As she revisits the night and its protracted aftermath, Solo begins to cry. She feels stupid, she says, palming tears from her cheeks. For what happened, yes, but more for trusting people she now views as poisonous. “It was hell,” she says.
And a moment where a jailed Solo turns to Ayn Rand for comfort:
Once in custody, Solo asked whether there was anything available to read, and the guards rolled in the jail’s portable bookshelf. It was stuffed with well-worn romance novels and easy readers. Disappointed, Solo spun the shelf to the other side and there, in the bottom, snug and pristine, was a copy of Ayn Rand’s The Fountainhead. Solo grabbed the novel and clutched it to her chest, heart pounding. Rand had been her favorite author for years. She feels a kinship with a woman “most people think of as selfish.” Someone whose message is “misconstrued.”
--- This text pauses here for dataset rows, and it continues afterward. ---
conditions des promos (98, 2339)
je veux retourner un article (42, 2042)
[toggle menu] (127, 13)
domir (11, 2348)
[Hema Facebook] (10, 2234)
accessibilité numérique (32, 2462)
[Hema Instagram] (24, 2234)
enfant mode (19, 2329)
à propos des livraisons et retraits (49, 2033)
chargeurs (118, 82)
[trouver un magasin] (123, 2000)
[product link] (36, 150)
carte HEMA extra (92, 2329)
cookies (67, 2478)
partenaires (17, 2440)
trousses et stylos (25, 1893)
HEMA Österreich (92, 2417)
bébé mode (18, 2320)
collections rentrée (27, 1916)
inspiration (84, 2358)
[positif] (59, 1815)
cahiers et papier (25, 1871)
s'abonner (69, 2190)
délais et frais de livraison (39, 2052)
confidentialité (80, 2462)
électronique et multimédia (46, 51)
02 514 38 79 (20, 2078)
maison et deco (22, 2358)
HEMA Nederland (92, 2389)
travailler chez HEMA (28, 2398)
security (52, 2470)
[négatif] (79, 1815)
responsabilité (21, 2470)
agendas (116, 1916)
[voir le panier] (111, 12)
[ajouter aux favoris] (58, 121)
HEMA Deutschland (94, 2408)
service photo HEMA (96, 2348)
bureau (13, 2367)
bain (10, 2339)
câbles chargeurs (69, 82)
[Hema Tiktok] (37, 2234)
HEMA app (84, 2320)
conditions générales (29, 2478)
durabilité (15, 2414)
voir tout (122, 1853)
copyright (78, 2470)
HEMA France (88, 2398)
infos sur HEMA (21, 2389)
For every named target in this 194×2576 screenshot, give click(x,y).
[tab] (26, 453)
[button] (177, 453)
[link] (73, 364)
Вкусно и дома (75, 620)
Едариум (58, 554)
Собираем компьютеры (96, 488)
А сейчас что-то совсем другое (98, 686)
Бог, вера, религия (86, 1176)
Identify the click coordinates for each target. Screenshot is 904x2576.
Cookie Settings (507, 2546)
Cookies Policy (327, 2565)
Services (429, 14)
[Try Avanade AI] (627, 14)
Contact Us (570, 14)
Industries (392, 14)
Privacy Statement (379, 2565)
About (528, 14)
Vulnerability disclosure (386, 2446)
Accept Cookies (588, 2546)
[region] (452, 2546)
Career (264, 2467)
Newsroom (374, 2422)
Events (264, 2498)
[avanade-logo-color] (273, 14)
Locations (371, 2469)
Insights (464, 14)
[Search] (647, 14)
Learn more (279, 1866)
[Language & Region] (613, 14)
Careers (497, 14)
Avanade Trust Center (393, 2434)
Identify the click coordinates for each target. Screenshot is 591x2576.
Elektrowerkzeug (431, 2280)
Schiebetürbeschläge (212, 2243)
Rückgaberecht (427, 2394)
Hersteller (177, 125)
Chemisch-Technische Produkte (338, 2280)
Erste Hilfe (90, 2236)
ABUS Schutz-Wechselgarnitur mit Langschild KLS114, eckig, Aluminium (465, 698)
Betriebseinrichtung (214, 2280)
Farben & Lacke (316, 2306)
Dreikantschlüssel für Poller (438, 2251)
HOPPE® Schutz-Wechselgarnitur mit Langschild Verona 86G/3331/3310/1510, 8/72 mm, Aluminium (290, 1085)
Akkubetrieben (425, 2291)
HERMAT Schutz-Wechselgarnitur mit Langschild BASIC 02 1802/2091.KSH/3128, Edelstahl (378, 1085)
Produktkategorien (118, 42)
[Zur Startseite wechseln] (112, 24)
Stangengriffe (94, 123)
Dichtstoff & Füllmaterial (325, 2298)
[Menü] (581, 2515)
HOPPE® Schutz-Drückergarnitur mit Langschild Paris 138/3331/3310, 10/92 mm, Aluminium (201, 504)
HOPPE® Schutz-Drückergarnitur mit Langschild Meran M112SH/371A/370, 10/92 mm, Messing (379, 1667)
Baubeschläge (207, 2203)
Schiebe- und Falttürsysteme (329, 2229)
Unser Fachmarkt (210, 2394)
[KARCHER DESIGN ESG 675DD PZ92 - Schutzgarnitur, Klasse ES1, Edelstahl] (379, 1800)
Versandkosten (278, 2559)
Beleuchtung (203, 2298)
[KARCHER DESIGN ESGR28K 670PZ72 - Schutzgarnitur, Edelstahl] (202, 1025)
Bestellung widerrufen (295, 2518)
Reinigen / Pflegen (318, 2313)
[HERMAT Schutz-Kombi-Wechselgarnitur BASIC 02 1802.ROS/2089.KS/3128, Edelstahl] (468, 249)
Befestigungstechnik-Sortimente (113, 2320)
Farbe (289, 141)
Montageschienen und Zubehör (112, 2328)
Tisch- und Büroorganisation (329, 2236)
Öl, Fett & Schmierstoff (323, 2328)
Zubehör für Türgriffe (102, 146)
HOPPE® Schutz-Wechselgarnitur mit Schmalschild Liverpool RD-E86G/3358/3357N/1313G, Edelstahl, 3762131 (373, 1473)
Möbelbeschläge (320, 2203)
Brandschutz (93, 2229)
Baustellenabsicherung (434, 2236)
Solo read all day and night. “And at my lowest point in my life,” she says, her voice hitching, “it saved me.”
All of this is wildly unconvincing. Solo’s domestic-violence problems weren’t on the same scale as Ray Rice’s, and it’s frustrating that she’s become one half of a broad false equivalency being drawn out by MRA types; it’s clear, though, that even setting her legal troubles aside, she’s an absolutely insufferable person. Her public undermining of keeper Brianna Scurry in the 2007 World Cup, for instance, famously left her out on an island not because no one understood the real Hope Solo, but because teammates thought it was fucked up that she was telling anyone who would listen about how much better she would have done. (Solo claims the damaged friendships have been repaired.) And back in 2012, she essentially told former national player and current commentator Brandi Chastain to zip it, because the game had changed since Chastain had stopped playing. In all, her attempts at coming off as more or less normal leave you wondering one thing: Why bother?
Solo knows she’s not getting sponsors back, and admits as much; she’s almost certainly not winning over people who have formed opinions of her based on years of watching her public conduct; and none of it really matters next to the fact that she’s the best keeper in America. (As a graphic in the article reminds the reader, Solo has made 45 starts for the national team since 2012, blowing away her competition.) The answers we’re not getting from this story and all the ones like it have to do with the questions they don’t ask: Does anyone really want or need these athletes to be anything other than good at their jobs? If so, why?